Lock usbstor per vendor

[JEGould]

Can you limit the USB port to only allow a specific brand of USB device

 

[willard]

Unlikely anything like that exists, but you could theoretically do it by checking device IDs when they're plugged in and disabling it if it doesn't match what you wanted.

Why would you want to do this, though?

 

[Brett928S2]

Hi

NO....thats why it has the capital U in USB....

All the best Brett

 

[JEGould]

Unlikely anything like that exists, but you could theoretically do it by checking device IDs when they're plugged in and disabling it if it doesn't match what you wanted.

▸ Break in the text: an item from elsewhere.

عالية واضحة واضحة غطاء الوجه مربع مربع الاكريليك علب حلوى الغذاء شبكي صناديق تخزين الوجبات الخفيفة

Why would you want to do this, though?

We issue only Iron Key USB divices and the USBSTOR.ini from windows only a value of 3 on (start) or a value of 4 off (Stop). I understand you set up groups that have the setting on or off in AD. We have a ton of users and not all have Thumb drives, but those who do can use them on any machine. It would just be easier to manage and track if users are inserting divices (trying to) and the security logs show "Failed USB divice insertion" Make Sense?

 

[JEGould]

Can you limit the USB port to only allow a specific brand of USB device

I found out that all USB divices have an Identifyer, when you go in to Device Manager

When I plugged in a 3 different USB drives
2 FIPS Certified
1 Kingston drive

In Device Manager-

When you plug in the USB dive under Universal Serial Bus controllers-it will automatically show an entry called

USB Mass Storage Device Properties-

select the Details tab –in the Drop Down menu there are 52 items and the only three that change are Bus Relations, Children, and Bus Reported device description


So after testing I found there is a way to lock you system to only accept one or multiple types of devices if you specify which ones to accept. If you add multiple USBTOR entries you system will only allow the ones specified.